- **INSTRUCTION A**
In the snorkel passage, rewrite the part that opens with "Screen filters with" and closes with "intended to perform.", swapping "vertical strips" for "longitudinal ribs".
- **INSTRUCTION B**
Pick up the snorkel passage after its last sentence and extend it.

++++ DOCUMENT TEXT ++++

Different snorkel designs may have different snorkel port configurations. The snorkel design that is adapted on tool 10 is preferably chosen such that the snorkel port configuration is adjusted for a particular testing operation. In the example of FIG. 5A, the snorkel port 430 is shown higher than the snorkel port 430′ of FIG. 5B. Also the snorkel port shape may be adjusted from one snorkel design to another. Thus, if a snorkel port configuration such as shown by 430 is desirable for testing, an operator may adapt the snorkel 421 to the testing tool 10, adjusting thereby the initial configuration of the port on the testing tool 450 to the desired configuration of the snorkel port 430. In other cases, a different snorkel port configuration, such as shown by 430′, may be desirable for testing. Here again, an operator may adapt a different snorkel to the testing tool 10, adjusting thereby the initial configuration of the port on the testing tool 450 to the different configuration of the snorkel port 430′.
Screen filters with various characteristics can be assembled in the snorkel assembly. In some cases, the screen filter may comprise two or more screens. In some cases, the screens may be separated by a small gap. Also the screens can be reinforced, for example by vertical strips. The screen filter characteristics are preferably adjusted for the testing operation the tool is intended to perform.
Note that a snorkel assembly can be adapted to any kind of testing tool, such as the testing tool of FIG. 2,3 or 4. Note also that the snorkel in the snorkel assembly could be made telescopic and may be adjusted downhole using an actuator.
FIG. 6 describes one embodiment of a method 500 for testing a subterranean formation. The method 500 preferably utilizes a testing tool having a tool body, a plurality of packer elements spaced apart from one another along the longitudinal axis of the tool body, and at least a testing port on the tool body located between two packer, as is the described herein. However, the method 500 may be used with any testing tool having selectively-activated packer elements and capable of formation testing.
In optional step 505, a snorkel assembly is placed on the testing tool. The snorkel assembly is capable of adjusting a port on a testing tool. The snorkel assembly may also be capable of adjusting the characteristic of a filter screen. The snorkel may further be capable of reducing the volume trapped in the sealed interval. For example, the testing tool may be intended to sample formation fluid in an unconsolidated formation, and the formation fluid is expected to have a lower density than the borehole fluid. The testing tool may also be intended for a large diameter wellbore. Such sampling situation is illustrated in FIG. 9A-9B for explanatory purposes. Note that in step 505 of method 500, the testing tool is not yet lowered into the borehole, and FIG. 9A-9B are used therebelow to explain how the testing tool is expected to perform in the sampling situation discussed above, based on an prior knowledge of the sampling conditions, and how the adjustment of step 505 may be performed.

++++ DATA BELOW ++++

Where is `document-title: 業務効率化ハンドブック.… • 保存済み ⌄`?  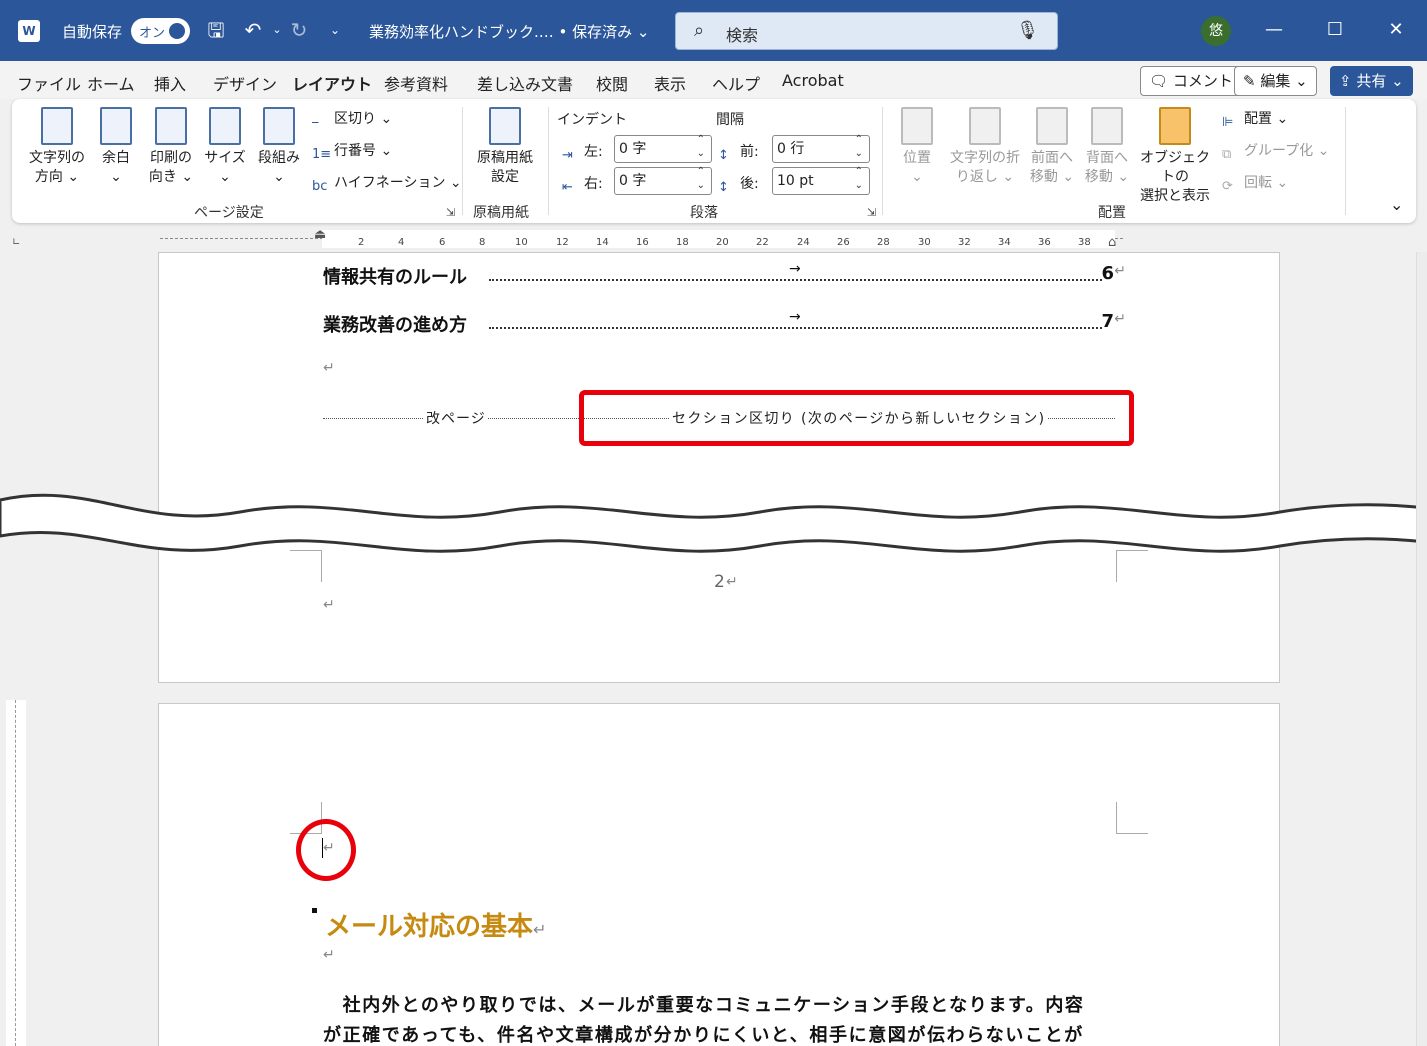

++++

- **EXERCISE ANSWER A**
Screen filters with various characteristics can be assembled in the snorkel assembly. In some cases, the screen filter may comprise two or more screens. In some cases, the screens may be separated by a small gap. Also the screens can be reinforced, for example by longitudinal ribs. The screen filter characteristics are preferably adjusted for the testing operation the tool is intended to perform.

- **EXERCISE ANSWER B**
Referring to FIG. 9A, a portion of testing tool similar to testing tool 10 of FIG. 2 is shown in a wellbore 11 traversing a formation 12 during a sampling operation. Packer elements 862 and 863 are shown in an extended position, and engaged with the wellbore wall 15 for sealing a wellbore interval therebetween. In the example of FIG. 9A, the testing tool 10 has drained fluid from the wellbore into flowline 890 (similar to flow line 180 of FIG. 2) through tool port 850 and open valve 851. The fluid drained from the wellbore has been partially replaced by formation fluid 842, and sand or debris 840 produced from the formation. Note that some wellbore fluid may still be present in the sealed interval, as shown by 841. The illustration of FIG. 9A assumes that debris, wellbore fluid and formation fluid have segregated in the order as shown, because of density contrast between these materials, but segregation may occur in different order. During the sampling operation shown in FIG. 9A, sand or debris may enter tool port 850 and plug, clog or erode various components in testing tool 10, such as pump, or valves. Also, debris may cause noise at a fluid property sensor. Finally, the volume of the sealed interval may be large, because the testing tool is run in a wellbore of large diameter. Because of this large volume, the sampling operation may require a long time before formation fluid enters in the testing tool and is available for capture in a cavity. This long sampling time may increase the probability of the testing tool to become stuck in the wellbore.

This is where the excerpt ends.